Excess Winter Deaths

CLAHRC West Midlands has a long-standing interest in excess winter deaths. We have charted the reduction in winter deaths over the last decade and have carried out an intervention study on home improvement in the Sandwell district – results of the latter will be reported soon. In a recent fascinating study,[1] Staddon et al. showed that excess winter deaths have not only declined over the last half-century, but they have also become less variable and no longer respond to yearly differences in winter temperature. This paper argues that we may be approaching something of an asymptote, such that it will be very difficult to reduce excess winter deaths further. Improvements in housing quality and reductions in the relative costs of heating a home have contributed to the reduction in winter deaths. Temperatures have risen slightly over England and Wales over the last few decades, but this has probably been a minor factor behind the decrease in winter mortality.
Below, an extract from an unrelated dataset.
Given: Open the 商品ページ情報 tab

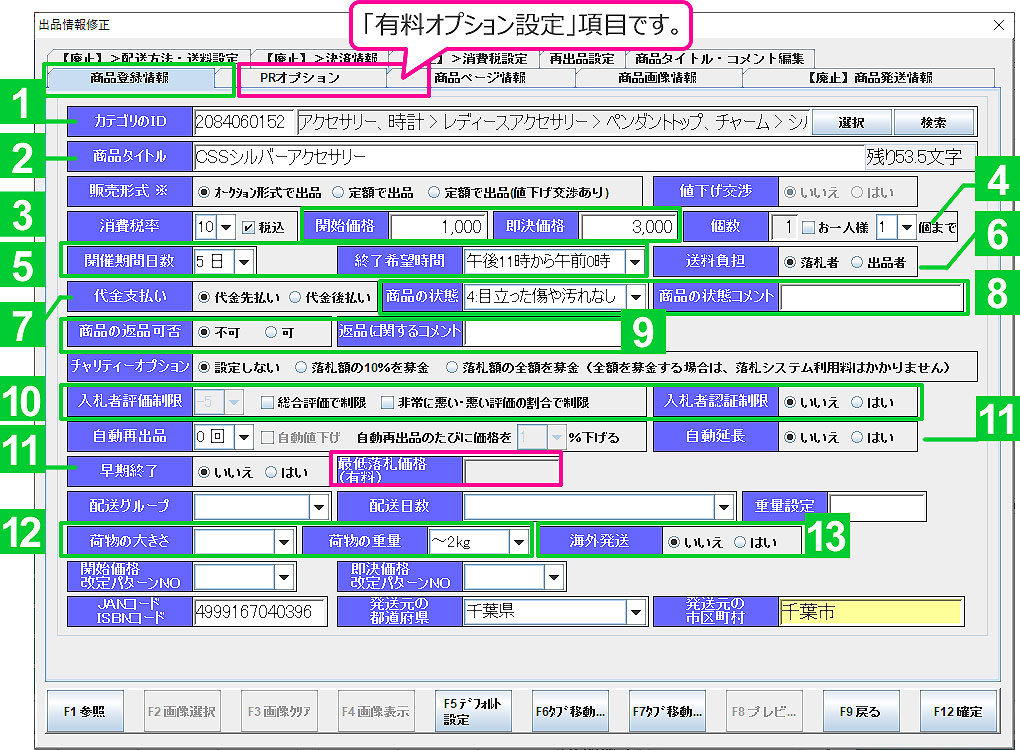Looking at the screenshot, I should 479,78.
In the meantime we are also probing Staddon’s finding in more detail, since the nihilistic conclusion, if true, would have large implications for local authority attempts to improve public health and cut mortality by keeping people warmer.

— Richard Lilford, CLAHRC WM Director

Reference:

  1. Staddon PL, Montgomery HE, Depledge MH. Climate warming will not decrease winter mortality. Nature Climate Change. 2014; 4: 190-4.